シドニーオリンピックが始まった。このWeeklyも実は、1996年のアトランタオリンピックが終了してから、最初はCharlotte Weeklyという、米国文化、習慣の紹介レポートのようなものから始まったわけだから、かれこれ4年経ったというわけである。当時のレポートもいつか紹介できる機会があると思うが、時は着実に経っているのを感じる。オリンピックは世界各国から、Topのプレーヤー達が集い、世界一を争うわけであるから、文字通り実力のTop争いが、目的であり、そこでの勝者はTop中のTopとなる。これを、ついつい事業のTopや他のスポーツのTopと比較したくなる。ここでは、閉鎖系社会のTopとオープン系の社会との比較で考えてみたい。

 

閉鎖系社会のスポーツの典型は相撲
閉鎖系のスポーツと言うのは、その中での試合で順位や、記録などすべてが格付けされてしまうものを言う。閉鎖系社会のスポーツの典型は相撲である。これは、まず相撲協会に入らないと、参加資格を与えられない。そして、試合の審判役も協会公認で無いと務めることができない。協会自身が利益をあげて、それを所属する人たちに分配するという仕組みを持っている。すなわち、外部に対して、ひとつの収益企業団体として動いている。そこのトップは、選手であれば横綱であり、協会は理事長となる。企業の観点で見ると、理事長(社長)の元にいるスペシャリスト(力士)が力と技とを競い合う仕組みであり、横綱はスペシャリストの頂点であり、その世界はあくまでも相撲と言う種目であり、グローバルではなくローカルなスポーツでのTopになる。

閉鎖系社会の象牙の塔
これに意外と近いのが、象牙の塔と呼ばれる、学問の世界である。
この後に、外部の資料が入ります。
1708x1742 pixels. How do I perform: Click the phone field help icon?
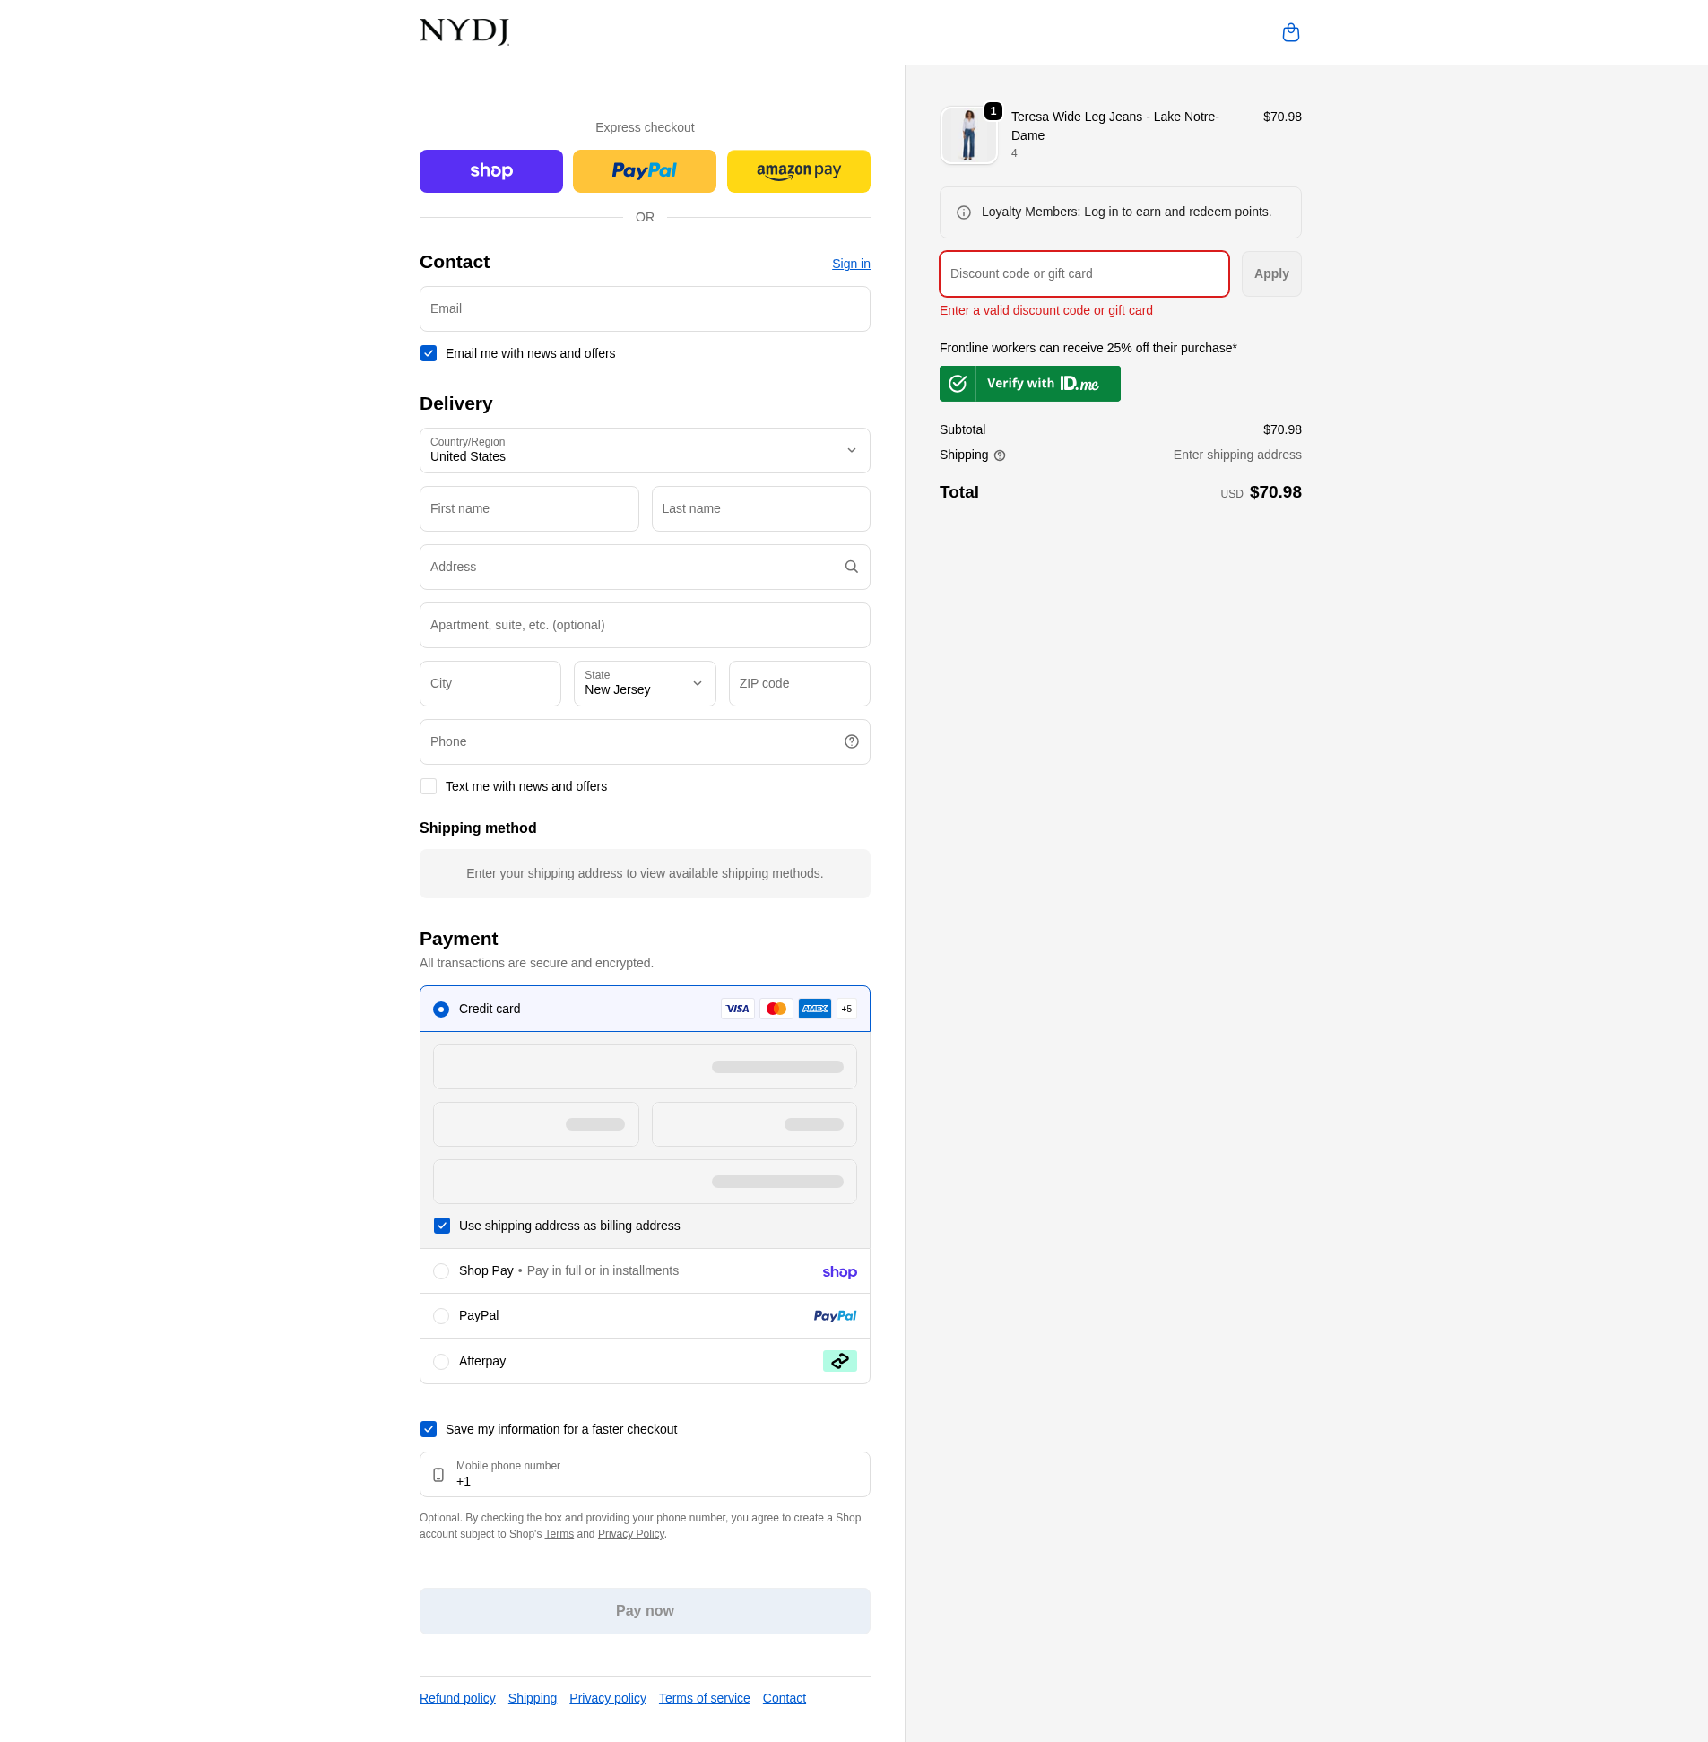850,742
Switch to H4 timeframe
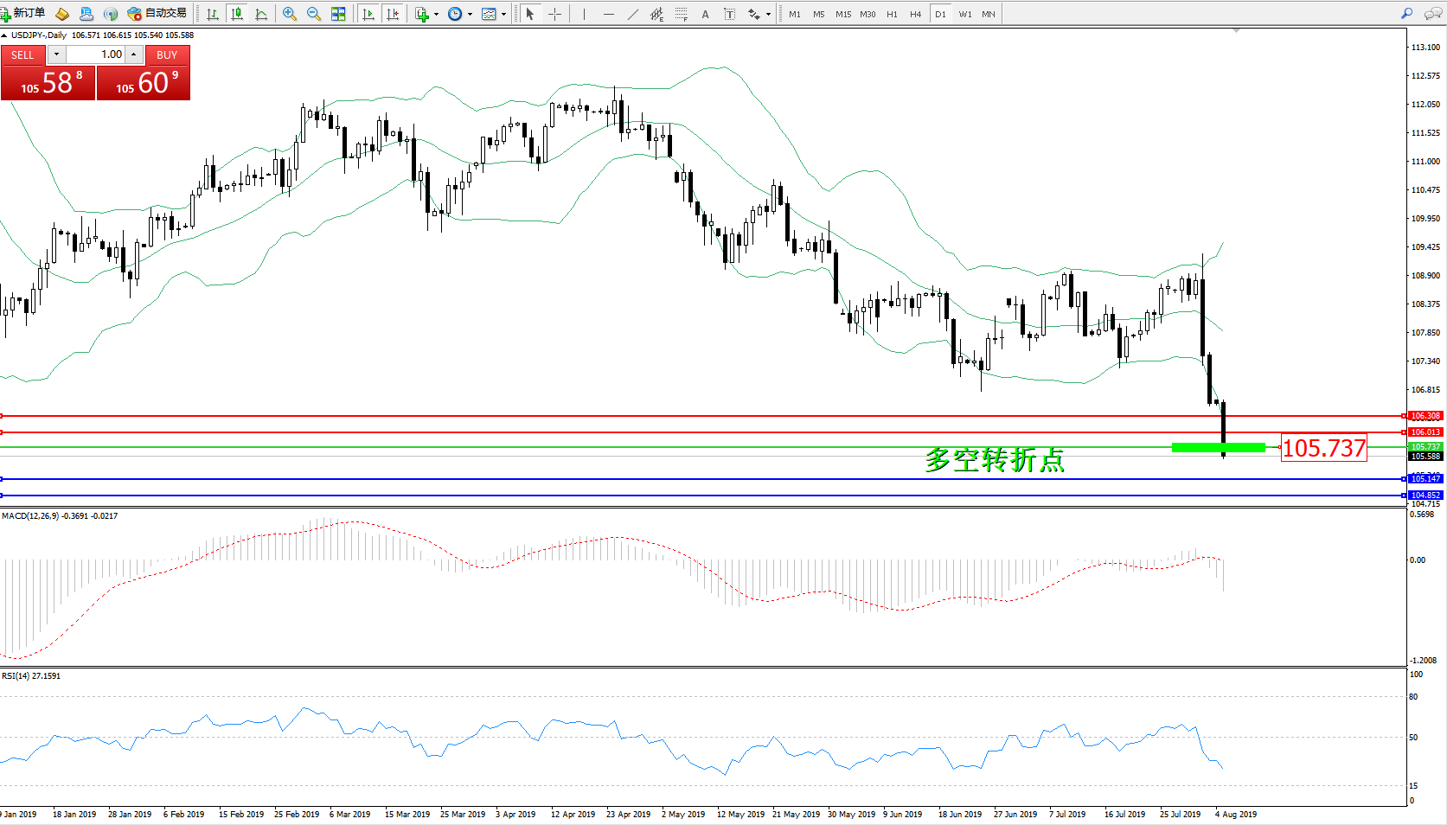 click(915, 14)
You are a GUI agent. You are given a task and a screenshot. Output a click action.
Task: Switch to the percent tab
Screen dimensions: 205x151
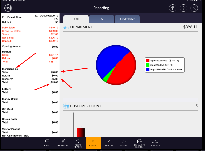101,19
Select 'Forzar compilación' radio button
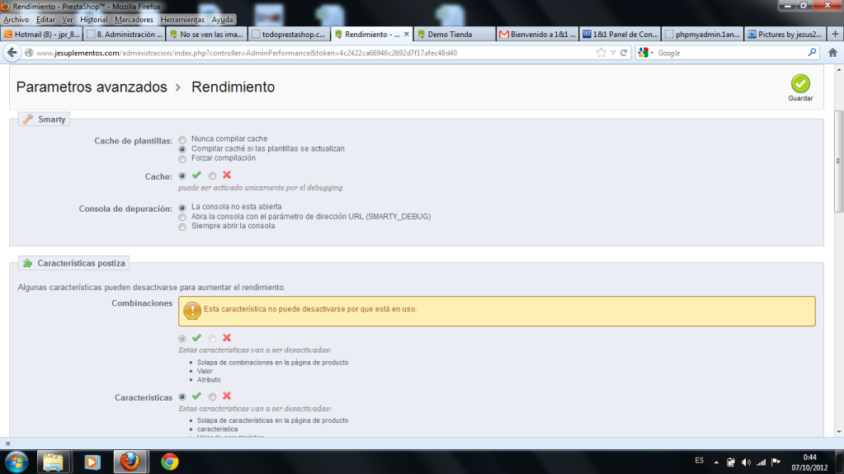The width and height of the screenshot is (844, 474). tap(182, 158)
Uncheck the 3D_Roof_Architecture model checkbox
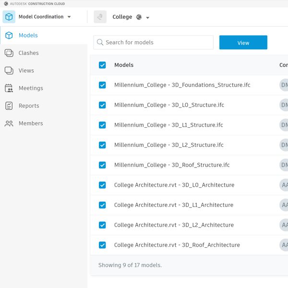This screenshot has width=288, height=288. pos(102,245)
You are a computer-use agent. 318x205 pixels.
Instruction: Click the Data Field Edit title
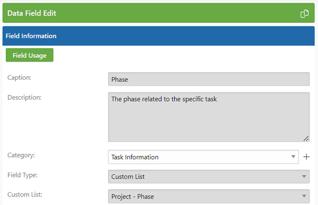pos(32,13)
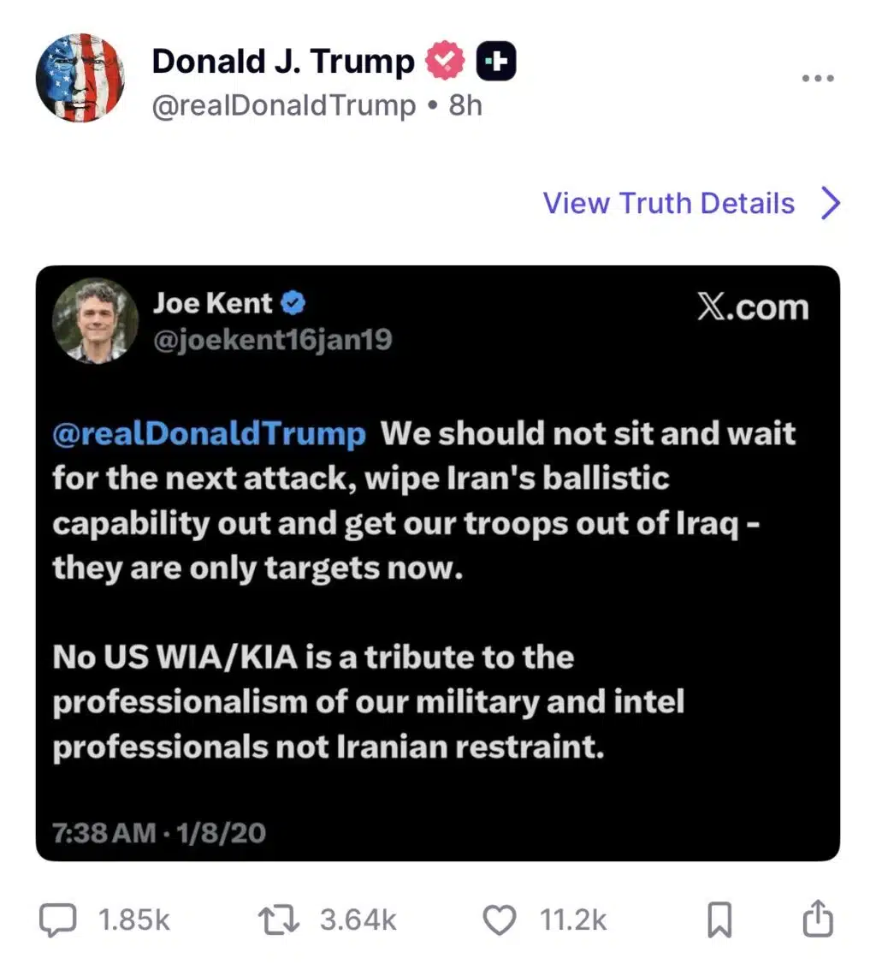Image resolution: width=876 pixels, height=970 pixels.
Task: Select the Joe Kent name in quoted post
Action: [x=212, y=303]
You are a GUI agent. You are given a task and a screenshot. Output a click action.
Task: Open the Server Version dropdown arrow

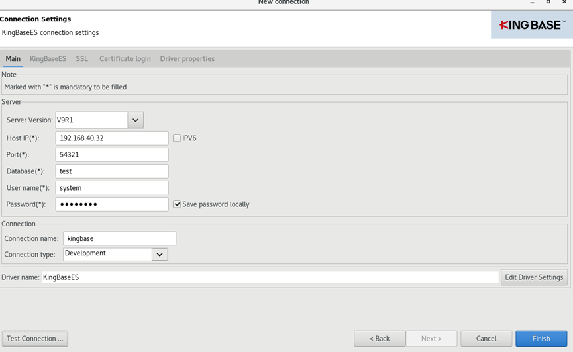pyautogui.click(x=136, y=120)
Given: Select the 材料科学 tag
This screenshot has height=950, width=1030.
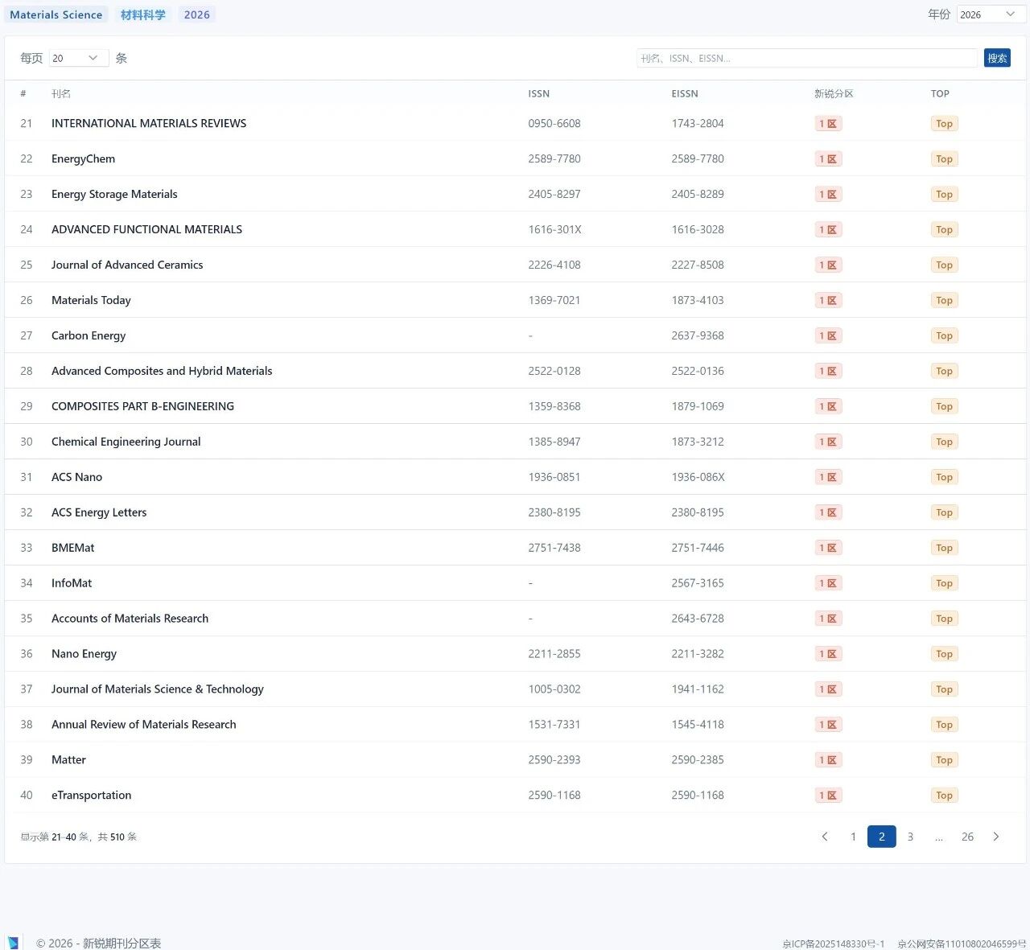Looking at the screenshot, I should tap(143, 14).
日本の大学のレベル低下が問題視されて久しいが、この原因は、旧来のやり方を踏襲するだけで教育しているところにあると言われている。特に情報や人的な交流のあまり無い分野でのレベル低下が激しいという。これも、Topの権力が閉鎖系社会を支配する構図になっているから、Topの力量以上のことはやれなくなってしまう。そうすると、閉鎖系社会の宿命として、成長が止まるということになって行く。これを、防ぐには、学問の世界のTopと学校経営のTopを分けることと、学問が社会と個人の活力の原点であることを認識することが重要である。国立大学でも、経営(運営)は事業経営の経験のある人に任せるのがうまいやり方だと私は信じているが。これに関して、ヒトゲノムの解析では、民間が世界の研究者連合を追い越してしまった。学問の分野でも時代は、着実に開放系に向かっている。

開放系社会の典型は米国西海岸
Openという思想が根付いたのは、米国西海岸からであったが、この思想は20世紀の文化を大きく変えた。カジュアルな服装で仕事をするということもそうであるが、Openな仕組みを作ったことのほうが、時代に与える影響が大きい。すなわち、枠にとらわれない仕組み、そしてその仕組みを事業に生かすアイデアの集積地となったことである。これは、個人が自分の目標を達成しようとする時の理想的な行動パターンに近くなっている。その理由は、目標の達成段階に従った、その時に必要なスキルを持った人を、仲間に入れることができるからである。これは、目標を共有することで可能となる仕組みである。今回のオリンピックの種目も、プロ選手を入れてベストチームが作られているものも多くなってきた。プロとアマの金銭の稼ぎ方は異なるとしても、見る側からすれば、世界のTopを確認できるわけだから、楽しくなるわけである。事業でのTopはどういう人かというと、自分のアイデアを、早く、より良く実現した人ということになるであろう。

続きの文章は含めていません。